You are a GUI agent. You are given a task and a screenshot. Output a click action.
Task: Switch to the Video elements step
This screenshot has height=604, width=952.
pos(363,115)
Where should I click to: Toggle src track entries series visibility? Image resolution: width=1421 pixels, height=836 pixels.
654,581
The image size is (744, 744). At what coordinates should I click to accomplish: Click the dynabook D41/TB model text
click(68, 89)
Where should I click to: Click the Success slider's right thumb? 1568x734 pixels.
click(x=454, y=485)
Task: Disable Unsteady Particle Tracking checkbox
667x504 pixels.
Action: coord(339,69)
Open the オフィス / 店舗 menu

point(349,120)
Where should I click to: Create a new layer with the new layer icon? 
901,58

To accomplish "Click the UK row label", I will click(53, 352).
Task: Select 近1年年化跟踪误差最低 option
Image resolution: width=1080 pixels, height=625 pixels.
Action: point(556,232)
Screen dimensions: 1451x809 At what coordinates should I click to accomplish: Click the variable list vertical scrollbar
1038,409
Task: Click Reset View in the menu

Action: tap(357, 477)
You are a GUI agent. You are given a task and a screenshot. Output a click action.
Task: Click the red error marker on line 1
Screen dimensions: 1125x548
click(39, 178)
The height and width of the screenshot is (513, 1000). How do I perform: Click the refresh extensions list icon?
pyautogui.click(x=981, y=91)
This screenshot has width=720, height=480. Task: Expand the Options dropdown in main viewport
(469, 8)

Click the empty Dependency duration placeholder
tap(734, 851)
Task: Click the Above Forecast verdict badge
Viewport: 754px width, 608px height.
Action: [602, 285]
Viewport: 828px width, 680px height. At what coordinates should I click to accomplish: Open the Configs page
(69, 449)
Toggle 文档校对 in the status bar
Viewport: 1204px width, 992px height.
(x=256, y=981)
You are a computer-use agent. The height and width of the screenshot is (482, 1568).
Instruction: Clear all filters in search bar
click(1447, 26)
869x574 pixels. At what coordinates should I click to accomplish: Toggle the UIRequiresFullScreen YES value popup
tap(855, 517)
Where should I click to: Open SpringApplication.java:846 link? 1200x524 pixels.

* * *

Retype the listing above in full, exactly as it stands.

You are a GUI agent. You are given a task and a screenshot. Output a click action.
Task: Switch to the Video elements step
This screenshot has height=604, width=952.
pos(363,115)
Where should I click to: Toggle src track entries series visibility? Image resolution: width=1421 pixels, height=836 pixels.
654,581
The image size is (744, 744). At what coordinates should I click to accomplish: Click the dynabook D41/TB model text
click(68, 89)
Where should I click to: Click the Success slider's right thumb? 1568x734 pixels.
click(x=454, y=485)
Task: Disable Unsteady Particle Tracking checkbox
667x504 pixels.
Action: coord(339,69)
Open the オフィス / 店舗 menu

point(349,120)
Where should I click to: Create a new layer with the new layer icon? 
901,58

To accomplish "Click the UK row label", I will click(53, 352).
Task: Select 近1年年化跟踪误差最低 option
Image resolution: width=1080 pixels, height=625 pixels.
Action: point(556,232)
Screen dimensions: 1451x809 At what coordinates should I click to accomplish: Click the variable list vertical scrollbar
1038,409
Task: Click Reset View in the menu

Action: tap(357, 477)
You are a GUI agent. You are given a task and a screenshot. Output a click action.
Task: Click the red error marker on line 1
Screen dimensions: 1125x548
click(39, 178)
The height and width of the screenshot is (513, 1000). How do I perform: Click the refresh extensions list icon?
pyautogui.click(x=981, y=91)
This screenshot has width=720, height=480. Task: Expand the Options dropdown in main viewport
(469, 8)

Click the empty Dependency duration placeholder
tap(734, 851)
Task: Click the Above Forecast verdict badge
Viewport: 754px width, 608px height.
Action: [602, 285]
Viewport: 828px width, 680px height. At what coordinates should I click to accomplish: Open the Configs page
(69, 449)
Toggle 文档校对 in the status bar
Viewport: 1204px width, 992px height.
(x=256, y=981)
You are a computer-use agent. The height and width of the screenshot is (482, 1568).
Instruction: Clear all filters in search bar
click(1447, 26)
869x574 pixels. At what coordinates should I click to accomplish: Toggle the UIRequiresFullScreen YES value popup
tap(855, 517)
Where should I click to: Open SpringApplication.java:846 link? 1200x524 pixels.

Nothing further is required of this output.